Now, let me be clear, I didn't set out on a mission of "undefined wandering" with the idea of it being an experiment that I would analyze and dissect at the end; it was just something I thought would be fun to do because this is the time when I can do things just for the sake or fun of doing them. But I am sitting here now, in my apartment, gazing out of my living room window at a sky that is still bright even though it is almost 9PM, thinking about my walks this past week and my heart and soul are lighting up; they are so abundant with happiness that I am smiling in a way that will make my cheeks hurt if I keep it up for too long. And this is all because I realize that I connected with this city this past week more profoundly, more intensely than I have yet over the course of these past 8 months that I have called this city my home. I realize that I appreciate it for so, so many things, many of which I can't enjoy at this moment but that I will be oh-so-overjoyed to be able to delight in again when I can. As I noted in my last post, I don't know the "when" of this, I just know with absolute certainty that it will be. That it is waiting for me and for you and for everyone we know. There is life beyond COVID, and god damn, will it be good.
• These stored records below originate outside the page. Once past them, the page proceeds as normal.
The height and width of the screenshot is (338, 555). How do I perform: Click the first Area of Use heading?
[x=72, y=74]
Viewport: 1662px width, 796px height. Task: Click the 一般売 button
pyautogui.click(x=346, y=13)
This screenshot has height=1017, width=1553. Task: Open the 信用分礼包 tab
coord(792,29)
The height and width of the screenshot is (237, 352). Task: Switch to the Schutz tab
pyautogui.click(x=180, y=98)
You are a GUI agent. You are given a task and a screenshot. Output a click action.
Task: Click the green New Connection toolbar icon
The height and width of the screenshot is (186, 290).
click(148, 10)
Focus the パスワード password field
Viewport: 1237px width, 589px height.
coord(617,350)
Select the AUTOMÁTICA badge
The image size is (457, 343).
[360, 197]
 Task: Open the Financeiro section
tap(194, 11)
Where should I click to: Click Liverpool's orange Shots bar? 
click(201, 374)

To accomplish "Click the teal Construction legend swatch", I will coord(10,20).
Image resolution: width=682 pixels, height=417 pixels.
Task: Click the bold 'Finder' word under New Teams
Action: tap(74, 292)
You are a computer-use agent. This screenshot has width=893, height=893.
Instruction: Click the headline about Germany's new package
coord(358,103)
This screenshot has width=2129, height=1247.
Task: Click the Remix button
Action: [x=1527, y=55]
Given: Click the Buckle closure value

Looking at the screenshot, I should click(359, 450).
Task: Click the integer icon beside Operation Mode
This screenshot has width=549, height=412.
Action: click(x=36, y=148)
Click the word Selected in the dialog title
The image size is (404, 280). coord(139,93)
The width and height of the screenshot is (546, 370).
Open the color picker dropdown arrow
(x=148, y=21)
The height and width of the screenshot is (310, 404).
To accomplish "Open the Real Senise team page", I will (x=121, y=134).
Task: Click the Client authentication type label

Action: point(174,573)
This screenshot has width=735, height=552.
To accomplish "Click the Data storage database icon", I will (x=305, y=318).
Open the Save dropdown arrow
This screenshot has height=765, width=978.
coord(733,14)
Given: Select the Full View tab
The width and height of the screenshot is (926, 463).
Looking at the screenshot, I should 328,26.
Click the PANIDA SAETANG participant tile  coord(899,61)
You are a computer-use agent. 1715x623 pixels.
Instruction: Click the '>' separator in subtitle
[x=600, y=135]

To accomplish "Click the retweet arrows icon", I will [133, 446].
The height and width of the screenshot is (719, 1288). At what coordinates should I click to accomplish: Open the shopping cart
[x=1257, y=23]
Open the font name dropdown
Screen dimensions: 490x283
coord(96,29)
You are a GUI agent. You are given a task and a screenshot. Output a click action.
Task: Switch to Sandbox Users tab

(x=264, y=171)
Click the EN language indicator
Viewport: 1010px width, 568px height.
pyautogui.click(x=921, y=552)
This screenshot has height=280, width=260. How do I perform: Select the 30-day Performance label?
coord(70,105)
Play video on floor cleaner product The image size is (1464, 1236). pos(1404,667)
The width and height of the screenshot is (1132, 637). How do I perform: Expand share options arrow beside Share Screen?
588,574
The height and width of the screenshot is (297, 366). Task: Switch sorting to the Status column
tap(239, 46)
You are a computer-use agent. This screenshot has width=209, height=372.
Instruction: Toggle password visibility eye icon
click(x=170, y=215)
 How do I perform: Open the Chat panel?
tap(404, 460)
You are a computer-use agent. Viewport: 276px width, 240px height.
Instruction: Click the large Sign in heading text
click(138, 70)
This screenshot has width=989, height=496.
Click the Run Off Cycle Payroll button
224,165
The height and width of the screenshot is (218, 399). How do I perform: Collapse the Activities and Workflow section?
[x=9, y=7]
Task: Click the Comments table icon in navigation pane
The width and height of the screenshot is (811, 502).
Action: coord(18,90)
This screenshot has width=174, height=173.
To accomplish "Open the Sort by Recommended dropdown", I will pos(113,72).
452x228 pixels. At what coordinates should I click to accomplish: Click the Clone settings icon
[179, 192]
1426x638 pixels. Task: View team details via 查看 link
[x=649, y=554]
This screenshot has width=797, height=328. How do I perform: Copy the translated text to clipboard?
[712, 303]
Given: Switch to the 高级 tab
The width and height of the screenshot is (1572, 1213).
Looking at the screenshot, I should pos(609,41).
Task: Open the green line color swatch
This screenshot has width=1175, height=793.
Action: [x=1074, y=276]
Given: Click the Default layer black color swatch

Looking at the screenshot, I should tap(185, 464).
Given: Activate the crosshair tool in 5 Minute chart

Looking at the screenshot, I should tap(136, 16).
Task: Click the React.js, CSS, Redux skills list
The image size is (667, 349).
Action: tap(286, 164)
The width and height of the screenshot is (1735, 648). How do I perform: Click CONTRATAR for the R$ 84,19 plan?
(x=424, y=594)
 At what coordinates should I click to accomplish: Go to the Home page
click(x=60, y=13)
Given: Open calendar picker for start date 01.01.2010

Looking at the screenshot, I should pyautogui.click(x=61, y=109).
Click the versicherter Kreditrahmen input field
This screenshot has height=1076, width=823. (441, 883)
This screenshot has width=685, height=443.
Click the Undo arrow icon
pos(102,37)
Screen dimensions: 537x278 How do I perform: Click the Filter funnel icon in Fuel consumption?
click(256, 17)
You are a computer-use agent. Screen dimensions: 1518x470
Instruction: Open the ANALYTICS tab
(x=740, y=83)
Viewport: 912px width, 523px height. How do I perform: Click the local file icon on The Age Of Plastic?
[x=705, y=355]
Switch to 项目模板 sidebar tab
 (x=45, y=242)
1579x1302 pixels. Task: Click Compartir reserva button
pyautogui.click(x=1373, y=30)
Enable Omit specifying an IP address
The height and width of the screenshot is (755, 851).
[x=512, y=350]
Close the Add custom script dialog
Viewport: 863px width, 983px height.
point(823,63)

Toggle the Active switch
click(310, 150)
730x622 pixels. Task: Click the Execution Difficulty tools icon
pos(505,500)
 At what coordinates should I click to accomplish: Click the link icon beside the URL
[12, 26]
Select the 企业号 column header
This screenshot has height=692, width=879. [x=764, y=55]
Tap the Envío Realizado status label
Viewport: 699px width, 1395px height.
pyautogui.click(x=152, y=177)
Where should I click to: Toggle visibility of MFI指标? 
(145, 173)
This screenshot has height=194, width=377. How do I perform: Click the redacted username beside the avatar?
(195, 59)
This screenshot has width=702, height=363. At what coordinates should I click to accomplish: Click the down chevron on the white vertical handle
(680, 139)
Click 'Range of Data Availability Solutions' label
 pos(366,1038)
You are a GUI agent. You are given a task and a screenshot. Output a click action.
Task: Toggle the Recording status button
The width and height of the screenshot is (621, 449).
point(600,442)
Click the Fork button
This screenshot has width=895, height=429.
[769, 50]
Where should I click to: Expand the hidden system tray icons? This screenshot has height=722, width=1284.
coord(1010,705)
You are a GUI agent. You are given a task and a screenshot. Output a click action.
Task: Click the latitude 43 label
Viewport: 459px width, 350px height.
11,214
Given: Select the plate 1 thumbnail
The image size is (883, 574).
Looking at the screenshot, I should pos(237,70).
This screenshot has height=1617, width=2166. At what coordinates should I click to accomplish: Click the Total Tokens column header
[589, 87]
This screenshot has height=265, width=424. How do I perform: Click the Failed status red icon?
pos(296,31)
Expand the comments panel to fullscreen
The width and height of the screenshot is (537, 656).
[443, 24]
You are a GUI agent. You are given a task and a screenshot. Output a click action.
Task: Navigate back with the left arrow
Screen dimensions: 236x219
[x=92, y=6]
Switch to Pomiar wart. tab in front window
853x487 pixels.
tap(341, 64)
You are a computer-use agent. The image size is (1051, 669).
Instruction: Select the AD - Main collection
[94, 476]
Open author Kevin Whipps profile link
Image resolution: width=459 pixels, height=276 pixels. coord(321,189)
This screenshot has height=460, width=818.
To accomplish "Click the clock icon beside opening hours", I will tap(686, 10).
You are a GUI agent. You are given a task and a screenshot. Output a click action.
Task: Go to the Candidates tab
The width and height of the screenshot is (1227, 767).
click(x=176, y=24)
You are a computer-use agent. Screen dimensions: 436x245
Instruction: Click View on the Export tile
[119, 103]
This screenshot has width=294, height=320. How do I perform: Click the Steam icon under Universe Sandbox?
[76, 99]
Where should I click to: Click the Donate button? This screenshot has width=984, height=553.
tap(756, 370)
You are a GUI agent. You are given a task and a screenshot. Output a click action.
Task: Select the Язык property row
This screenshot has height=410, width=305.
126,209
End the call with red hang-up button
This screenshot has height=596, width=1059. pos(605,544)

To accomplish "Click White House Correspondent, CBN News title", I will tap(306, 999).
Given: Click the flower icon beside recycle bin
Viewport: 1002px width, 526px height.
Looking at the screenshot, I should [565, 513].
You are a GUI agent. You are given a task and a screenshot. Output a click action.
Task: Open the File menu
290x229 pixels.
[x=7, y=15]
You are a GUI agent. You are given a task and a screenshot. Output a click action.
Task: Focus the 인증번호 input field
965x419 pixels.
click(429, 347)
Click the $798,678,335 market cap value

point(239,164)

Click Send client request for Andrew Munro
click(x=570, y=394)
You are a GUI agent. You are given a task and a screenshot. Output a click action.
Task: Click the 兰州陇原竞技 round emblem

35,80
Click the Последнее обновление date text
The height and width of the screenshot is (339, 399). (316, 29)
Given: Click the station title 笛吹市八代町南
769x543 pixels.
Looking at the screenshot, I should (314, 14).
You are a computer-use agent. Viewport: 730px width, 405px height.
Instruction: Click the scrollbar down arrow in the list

I've also realized - felt with every fiber of my being - that I am absolutely, positively so happy to be here in Paris; that it is without a doubt where I am supposed to be, and that I am so happy I took a chance on myself to find this out. You might say that I am still new to the city and thus still in my "honeymoon phase" but, having endured a near-three-month long transit strike, a stress fracture in my foot, and now, COVID in the span of about 30 weeks, I am well out of that phase. I miss my family and my friends back home so much it truly hurts at times, but yet I somehow also feel more connected to them than ever. Our virtual hangs have such a real sincerity about them; our conversations fo deeper & have more substance to them. As for my friendships and connections here in Paris, I feel that most have grown and developed so much during these past few months, and in ways that they might not have otherwise. In short, yes, life feels weird AF right now, but yet, so complete and fulfilling at the same time, As someone who, in the past, has struggled greatly with feeling grounded and secure and just content with life - especially during times of uncertainty - I am so eternally grateful for all of this and in a very strange way, I want to say thank you to COVID for the unexpectedly positive impact that it has had on my life.


For any of my readers who are still finding themselves struggling to stay grounded and keep a positive spirit and mindset, my advice to you is to let go of whatever thoughts or notions you have of what you feel you should be doing or feeling during this time. To just be and trust that you need not do anything more - that any uncertainty or unease you may feel right now will pass, and that you'll emerge where you're supposed to be and more in tune with yourself than before.